* Exercise goal
Take the entries below and print, exactly, the stretch from the line containing "The width and height of the screenshot is (768, 432)." through the line containing "You are a computer-use agent. Screen", both included.

Data entries
*** Begin section ***

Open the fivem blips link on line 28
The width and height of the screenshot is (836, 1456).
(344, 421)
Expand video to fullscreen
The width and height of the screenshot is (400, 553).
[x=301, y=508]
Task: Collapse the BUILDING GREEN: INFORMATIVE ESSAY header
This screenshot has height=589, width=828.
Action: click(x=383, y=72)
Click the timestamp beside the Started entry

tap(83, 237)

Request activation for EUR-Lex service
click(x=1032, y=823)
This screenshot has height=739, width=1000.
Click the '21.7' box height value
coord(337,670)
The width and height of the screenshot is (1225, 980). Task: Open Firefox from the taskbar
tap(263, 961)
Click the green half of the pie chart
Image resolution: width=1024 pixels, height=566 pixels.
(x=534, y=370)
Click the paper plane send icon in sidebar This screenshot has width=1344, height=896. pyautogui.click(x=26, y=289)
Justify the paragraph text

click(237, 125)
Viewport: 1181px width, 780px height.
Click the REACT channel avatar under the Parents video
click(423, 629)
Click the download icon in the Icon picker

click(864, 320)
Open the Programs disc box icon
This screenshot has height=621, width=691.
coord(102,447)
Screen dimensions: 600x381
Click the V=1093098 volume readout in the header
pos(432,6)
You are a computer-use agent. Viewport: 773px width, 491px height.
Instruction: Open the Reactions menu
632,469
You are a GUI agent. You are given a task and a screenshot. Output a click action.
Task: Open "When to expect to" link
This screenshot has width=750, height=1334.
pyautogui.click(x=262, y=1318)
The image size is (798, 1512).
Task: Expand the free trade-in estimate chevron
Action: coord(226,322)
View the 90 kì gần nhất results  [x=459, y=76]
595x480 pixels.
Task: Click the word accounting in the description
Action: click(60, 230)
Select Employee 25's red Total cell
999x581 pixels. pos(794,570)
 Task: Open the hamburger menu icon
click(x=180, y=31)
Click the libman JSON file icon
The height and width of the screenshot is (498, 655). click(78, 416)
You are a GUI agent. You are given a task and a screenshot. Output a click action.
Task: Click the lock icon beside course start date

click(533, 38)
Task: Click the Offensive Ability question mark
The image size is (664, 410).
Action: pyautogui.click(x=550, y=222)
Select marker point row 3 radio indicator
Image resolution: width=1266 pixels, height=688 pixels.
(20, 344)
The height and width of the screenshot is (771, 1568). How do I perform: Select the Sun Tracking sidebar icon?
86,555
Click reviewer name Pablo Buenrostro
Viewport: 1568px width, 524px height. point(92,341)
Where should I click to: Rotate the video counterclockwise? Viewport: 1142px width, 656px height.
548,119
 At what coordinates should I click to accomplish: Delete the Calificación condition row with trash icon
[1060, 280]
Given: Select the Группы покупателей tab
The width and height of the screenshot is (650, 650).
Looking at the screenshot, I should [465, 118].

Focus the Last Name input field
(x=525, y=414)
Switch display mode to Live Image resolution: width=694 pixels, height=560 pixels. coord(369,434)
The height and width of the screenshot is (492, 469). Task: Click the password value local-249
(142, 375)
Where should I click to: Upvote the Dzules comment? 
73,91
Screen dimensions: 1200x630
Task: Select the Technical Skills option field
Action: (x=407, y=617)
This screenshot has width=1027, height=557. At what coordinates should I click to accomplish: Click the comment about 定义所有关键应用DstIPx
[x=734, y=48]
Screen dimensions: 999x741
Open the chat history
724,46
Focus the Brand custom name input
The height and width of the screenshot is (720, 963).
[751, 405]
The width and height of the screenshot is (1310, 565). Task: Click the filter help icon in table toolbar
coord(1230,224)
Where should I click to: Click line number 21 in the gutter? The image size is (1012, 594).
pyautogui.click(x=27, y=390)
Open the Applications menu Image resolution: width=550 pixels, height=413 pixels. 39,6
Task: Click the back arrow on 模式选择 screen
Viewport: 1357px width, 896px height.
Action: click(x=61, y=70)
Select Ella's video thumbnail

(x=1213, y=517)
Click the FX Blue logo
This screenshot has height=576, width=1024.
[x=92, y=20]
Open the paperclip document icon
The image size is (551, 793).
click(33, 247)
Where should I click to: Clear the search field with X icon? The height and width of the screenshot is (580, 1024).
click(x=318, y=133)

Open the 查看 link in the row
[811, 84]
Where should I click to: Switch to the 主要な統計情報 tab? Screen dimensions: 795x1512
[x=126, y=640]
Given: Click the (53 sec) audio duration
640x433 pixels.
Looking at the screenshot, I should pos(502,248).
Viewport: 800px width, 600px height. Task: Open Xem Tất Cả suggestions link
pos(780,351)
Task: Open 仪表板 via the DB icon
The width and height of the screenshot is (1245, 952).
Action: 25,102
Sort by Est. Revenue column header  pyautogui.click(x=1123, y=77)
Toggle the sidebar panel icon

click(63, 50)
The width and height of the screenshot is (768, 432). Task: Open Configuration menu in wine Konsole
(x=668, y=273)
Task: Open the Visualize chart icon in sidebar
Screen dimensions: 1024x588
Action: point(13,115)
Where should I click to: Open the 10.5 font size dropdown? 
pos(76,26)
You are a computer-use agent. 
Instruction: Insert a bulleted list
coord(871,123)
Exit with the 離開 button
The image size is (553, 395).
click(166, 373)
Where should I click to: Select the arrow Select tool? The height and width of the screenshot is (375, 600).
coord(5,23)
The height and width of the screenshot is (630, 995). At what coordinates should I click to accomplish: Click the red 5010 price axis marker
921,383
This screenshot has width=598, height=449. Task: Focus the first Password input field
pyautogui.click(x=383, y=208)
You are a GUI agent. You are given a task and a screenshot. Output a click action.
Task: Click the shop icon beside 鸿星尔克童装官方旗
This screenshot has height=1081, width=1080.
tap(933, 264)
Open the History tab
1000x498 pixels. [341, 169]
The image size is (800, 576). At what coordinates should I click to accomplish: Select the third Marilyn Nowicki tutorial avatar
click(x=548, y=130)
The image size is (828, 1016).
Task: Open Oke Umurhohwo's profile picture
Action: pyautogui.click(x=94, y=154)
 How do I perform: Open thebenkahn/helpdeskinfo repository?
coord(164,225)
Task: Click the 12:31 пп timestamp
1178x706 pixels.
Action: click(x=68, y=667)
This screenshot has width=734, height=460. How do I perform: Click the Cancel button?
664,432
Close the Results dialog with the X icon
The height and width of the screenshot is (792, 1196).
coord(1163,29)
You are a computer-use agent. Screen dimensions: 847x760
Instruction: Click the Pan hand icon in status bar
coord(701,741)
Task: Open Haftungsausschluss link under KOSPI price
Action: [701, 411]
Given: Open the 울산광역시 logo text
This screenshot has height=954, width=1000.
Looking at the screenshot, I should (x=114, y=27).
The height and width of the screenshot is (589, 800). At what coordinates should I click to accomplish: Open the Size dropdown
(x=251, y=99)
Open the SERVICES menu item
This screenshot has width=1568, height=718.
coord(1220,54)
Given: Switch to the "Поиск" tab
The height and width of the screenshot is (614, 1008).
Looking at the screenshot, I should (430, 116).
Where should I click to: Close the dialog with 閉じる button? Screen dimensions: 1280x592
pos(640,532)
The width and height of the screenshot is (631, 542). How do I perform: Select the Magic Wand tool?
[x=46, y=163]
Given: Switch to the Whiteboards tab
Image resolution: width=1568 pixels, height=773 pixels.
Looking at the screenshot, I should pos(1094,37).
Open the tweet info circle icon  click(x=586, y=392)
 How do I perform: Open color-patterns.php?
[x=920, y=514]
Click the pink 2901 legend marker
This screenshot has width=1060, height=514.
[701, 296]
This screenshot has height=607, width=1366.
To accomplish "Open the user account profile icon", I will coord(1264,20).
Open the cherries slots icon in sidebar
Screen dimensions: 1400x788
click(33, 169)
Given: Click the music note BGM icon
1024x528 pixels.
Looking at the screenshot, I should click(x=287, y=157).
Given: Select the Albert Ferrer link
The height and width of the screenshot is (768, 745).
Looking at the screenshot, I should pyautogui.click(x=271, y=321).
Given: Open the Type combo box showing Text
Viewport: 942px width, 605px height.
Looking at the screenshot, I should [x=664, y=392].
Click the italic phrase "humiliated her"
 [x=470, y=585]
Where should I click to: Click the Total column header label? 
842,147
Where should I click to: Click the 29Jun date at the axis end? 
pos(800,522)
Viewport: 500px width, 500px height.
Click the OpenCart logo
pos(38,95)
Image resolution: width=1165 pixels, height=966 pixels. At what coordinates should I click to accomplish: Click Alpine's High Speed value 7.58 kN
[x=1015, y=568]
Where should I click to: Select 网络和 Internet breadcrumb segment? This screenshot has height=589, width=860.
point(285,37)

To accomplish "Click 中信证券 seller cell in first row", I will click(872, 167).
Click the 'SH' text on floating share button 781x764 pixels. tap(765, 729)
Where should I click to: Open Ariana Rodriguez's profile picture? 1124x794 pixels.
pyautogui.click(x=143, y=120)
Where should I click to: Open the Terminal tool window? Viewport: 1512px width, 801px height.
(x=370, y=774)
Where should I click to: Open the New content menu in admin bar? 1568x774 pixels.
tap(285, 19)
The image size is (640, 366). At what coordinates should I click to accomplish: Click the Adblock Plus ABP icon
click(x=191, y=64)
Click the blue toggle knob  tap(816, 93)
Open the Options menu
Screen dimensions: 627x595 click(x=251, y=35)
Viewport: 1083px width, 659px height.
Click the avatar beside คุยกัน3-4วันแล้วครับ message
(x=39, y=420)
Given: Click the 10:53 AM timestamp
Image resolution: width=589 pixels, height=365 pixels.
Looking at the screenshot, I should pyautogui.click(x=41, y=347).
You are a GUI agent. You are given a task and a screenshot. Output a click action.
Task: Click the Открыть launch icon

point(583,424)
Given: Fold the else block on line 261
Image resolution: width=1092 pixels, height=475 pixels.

*** End section ***

* Task answer
The width and height of the screenshot is (768, 432). Task: Open Configuration menu in wine Konsole
(x=668, y=273)
Task: Open the Visualize chart icon in sidebar
Screen dimensions: 1024x588
Action: point(13,115)
Where should I click to: Open the 10.5 font size dropdown? 
pos(76,26)
You are a computer-use agent. 
Instruction: Insert a bulleted list
coord(871,123)
Exit with the 離開 button
The image size is (553, 395).
click(166, 373)
Where should I click to: Select the arrow Select tool? The height and width of the screenshot is (375, 600).
coord(5,23)
The height and width of the screenshot is (630, 995). At what coordinates should I click to accomplish: Click the red 5010 price axis marker
921,383
This screenshot has width=598, height=449. Task: Focus the first Password input field
pyautogui.click(x=383, y=208)
You are a GUI agent. You are given a task and a screenshot. Output a click action.
Task: Click the shop icon beside 鸿星尔克童装官方旗
This screenshot has height=1081, width=1080.
tap(933, 264)
Open the History tab
1000x498 pixels. [341, 169]
The image size is (800, 576). At what coordinates should I click to accomplish: Select the third Marilyn Nowicki tutorial avatar
click(x=548, y=130)
The image size is (828, 1016).
Task: Open Oke Umurhohwo's profile picture
Action: pyautogui.click(x=94, y=154)
 How do I perform: Open thebenkahn/helpdeskinfo repository?
coord(164,225)
Task: Click the 12:31 пп timestamp
1178x706 pixels.
Action: click(x=68, y=667)
This screenshot has width=734, height=460. How do I perform: Click the Cancel button?
664,432
Close the Results dialog with the X icon
The height and width of the screenshot is (792, 1196).
coord(1163,29)
You are a computer-use agent. Screen dimensions: 847x760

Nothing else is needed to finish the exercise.